"You know, I've played in this league for a few years and Sacramento has definitely always been one of the strongest teams," said Gissell, who was in the PCL from 2002-05 before playing two seasons in Japan. "We have a great team here. I'm very happy to be on this team. It's an outstanding group of guys.
"We kept it up all year. This is my 13th year of professional baseball and this has been the best team I've been on, personality-wise. Oakland has done a great job of putting together winning teams in Sacramento."
The Yankees had an opportunity to break the game open in the first inning, loading the bases with two outs against Sacramento starter Brad Knox. Matt Carson, however, flied out to the wall in center to end the threat.
The River Cats didn't squander their opportunity, going to work quickly in the bottom half of the inning against Ian Kennedy. Chris Denorfia led off with a double. After a wild pitch and a walk to Carlos Gonzalez put runners on the corners, Wes Bankston singled in the game's first run. Brooks Conrad followed with an RBI single of his own before Casey Rogowski brought in another run with a fielder's choice.
Kennedy settled down after the first, throwing four scoreless innings before giving way to Steven Jackson. Kennedy struck out seven and scattered seven hits in his 95-pitch effort, but the Scranton/Wilkes-Barre offense couldn't break through against Knox or the Sacramento bullpen.
Knox hadn't pitched since going 2 1/3 innings in the PCL playoff opener against Salt Lake on Sept. 3. As a result, River Cats manager Todd Steverson pulled him after two innings and 31 pitches. But Gissell and Co. proved more than equal to the task of holding down the Yanks. Gissell was 1-1 with a 6.30 ERA in 10 postseason innings before Tuesday but was sharp against the Yanks, allowing just one hit and striking out four, including fanning the side in the fourth.

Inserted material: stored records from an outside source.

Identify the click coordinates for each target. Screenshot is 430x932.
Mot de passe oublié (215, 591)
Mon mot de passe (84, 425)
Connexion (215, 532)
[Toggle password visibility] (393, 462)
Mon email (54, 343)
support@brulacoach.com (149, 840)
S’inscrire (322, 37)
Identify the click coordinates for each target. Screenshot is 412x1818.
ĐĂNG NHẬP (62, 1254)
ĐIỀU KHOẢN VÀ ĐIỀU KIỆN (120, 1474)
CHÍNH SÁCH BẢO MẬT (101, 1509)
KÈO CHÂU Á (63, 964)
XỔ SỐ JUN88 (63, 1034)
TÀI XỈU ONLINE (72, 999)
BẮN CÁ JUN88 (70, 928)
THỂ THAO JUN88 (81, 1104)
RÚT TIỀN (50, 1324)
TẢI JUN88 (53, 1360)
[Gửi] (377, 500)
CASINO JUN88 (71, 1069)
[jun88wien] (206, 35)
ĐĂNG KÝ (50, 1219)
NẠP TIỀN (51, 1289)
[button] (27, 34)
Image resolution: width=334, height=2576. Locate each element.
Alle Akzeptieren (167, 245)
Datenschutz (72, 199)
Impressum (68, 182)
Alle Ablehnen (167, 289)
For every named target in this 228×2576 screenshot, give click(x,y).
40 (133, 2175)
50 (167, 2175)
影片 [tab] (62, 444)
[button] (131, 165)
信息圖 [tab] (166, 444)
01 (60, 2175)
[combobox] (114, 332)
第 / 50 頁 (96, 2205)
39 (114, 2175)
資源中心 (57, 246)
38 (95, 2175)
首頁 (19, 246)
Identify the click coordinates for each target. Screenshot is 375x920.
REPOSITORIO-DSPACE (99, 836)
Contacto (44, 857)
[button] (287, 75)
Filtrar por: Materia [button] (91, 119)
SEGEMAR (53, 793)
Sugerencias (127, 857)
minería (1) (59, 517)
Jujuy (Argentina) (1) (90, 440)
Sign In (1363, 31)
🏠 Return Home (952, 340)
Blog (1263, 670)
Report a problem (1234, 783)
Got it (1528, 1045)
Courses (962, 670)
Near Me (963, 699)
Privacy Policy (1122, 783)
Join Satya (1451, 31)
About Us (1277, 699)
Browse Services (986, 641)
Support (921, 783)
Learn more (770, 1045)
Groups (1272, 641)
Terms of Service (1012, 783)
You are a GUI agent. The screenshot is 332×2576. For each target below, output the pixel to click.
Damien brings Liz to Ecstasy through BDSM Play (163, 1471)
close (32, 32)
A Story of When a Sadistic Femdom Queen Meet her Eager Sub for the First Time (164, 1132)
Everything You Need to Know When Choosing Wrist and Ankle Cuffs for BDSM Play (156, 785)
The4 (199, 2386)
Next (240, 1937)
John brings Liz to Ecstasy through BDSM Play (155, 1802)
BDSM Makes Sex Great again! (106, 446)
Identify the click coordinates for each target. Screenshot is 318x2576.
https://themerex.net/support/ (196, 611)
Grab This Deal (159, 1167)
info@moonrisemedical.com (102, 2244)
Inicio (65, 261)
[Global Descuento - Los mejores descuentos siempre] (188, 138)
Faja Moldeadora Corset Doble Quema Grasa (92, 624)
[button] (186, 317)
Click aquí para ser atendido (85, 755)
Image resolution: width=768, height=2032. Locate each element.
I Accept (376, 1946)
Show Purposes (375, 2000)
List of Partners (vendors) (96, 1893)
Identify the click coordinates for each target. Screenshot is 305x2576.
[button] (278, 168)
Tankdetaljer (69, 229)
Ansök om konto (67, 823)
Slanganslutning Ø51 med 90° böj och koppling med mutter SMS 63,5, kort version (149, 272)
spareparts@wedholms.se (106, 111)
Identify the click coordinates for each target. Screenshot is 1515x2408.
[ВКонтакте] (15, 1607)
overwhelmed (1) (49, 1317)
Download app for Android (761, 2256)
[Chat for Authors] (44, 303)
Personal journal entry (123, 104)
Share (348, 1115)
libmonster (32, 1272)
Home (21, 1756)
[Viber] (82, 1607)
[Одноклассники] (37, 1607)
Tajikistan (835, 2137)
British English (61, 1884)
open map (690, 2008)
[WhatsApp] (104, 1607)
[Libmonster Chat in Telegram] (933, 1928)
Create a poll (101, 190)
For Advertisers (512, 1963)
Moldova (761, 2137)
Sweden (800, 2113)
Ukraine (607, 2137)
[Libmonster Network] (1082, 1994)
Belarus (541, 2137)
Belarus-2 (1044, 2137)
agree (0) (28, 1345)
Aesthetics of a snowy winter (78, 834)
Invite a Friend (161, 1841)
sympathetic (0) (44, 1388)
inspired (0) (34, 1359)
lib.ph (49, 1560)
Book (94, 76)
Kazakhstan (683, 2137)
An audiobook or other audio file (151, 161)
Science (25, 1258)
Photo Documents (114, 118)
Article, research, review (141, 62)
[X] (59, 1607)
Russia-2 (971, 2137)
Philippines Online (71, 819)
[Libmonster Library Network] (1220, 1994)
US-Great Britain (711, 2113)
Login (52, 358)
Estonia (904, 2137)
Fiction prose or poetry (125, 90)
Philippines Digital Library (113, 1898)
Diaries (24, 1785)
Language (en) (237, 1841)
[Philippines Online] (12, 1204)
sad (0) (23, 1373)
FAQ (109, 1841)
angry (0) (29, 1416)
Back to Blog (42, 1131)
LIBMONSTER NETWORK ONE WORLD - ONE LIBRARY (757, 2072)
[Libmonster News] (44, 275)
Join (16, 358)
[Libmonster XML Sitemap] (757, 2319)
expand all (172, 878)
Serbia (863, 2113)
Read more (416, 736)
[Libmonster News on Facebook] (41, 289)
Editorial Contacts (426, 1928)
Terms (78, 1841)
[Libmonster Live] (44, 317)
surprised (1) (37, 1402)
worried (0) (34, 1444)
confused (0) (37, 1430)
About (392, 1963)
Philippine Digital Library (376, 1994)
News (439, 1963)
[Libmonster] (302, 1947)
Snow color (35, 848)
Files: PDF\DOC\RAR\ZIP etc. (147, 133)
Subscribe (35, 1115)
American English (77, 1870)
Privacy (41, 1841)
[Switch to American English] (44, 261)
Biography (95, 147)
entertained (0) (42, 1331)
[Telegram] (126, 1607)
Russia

"They told me before the game that I'd be coming in second," Gissell said. "Usually, my cutter is my best pitch, but tonight it wasn't working. I had the curveball today and I was locating the fastball well. I threw the cutter well warming up, but I spiked a few after going 0-2 on my first hitter. After that, I didn't think it was going to happen."
The Yanks didn't fare much better against the rest of the Sacramento bullpen, either. Ryan Wing pitched a scoreless inning, striking out two. Ramiro Pena, just called up from Double-A Trenton, accounted for the only Scranton/Wilkes-Barre run, driving in Matt Carson with a seventh-inning single off Henry Rodriguez.
Brad Kilby and Bret Prinz combined to throw the final two innings, striking out two without allowing a hit.
"Chris was unbelievable tonight," said Conrad. "He's a veteran pitcher, so he's the guy you want on the mound. He came in today and showed you why. He was getting strikes around the plate. I wouldn't have wanted anyone but Chris on the mound, and he got the job done."
As for the newly crowned Sacramento dynasty, well, Conrad had to admit, it's not a stretch to label what the River Cats have done in recent years as such. He played the last four seasons in Round Rock, so he's gotten a close look at what Sacramento has been able to accomplish.
"I guess this is as close as you can get at the Triple-A level," Conrad said. "When I was with Round Rock, these guys always had great teams year in and year out. They always seem to have a good mix of guys who play hard. It's unbelievable the success they've had. They just keep it going. It's a great organization."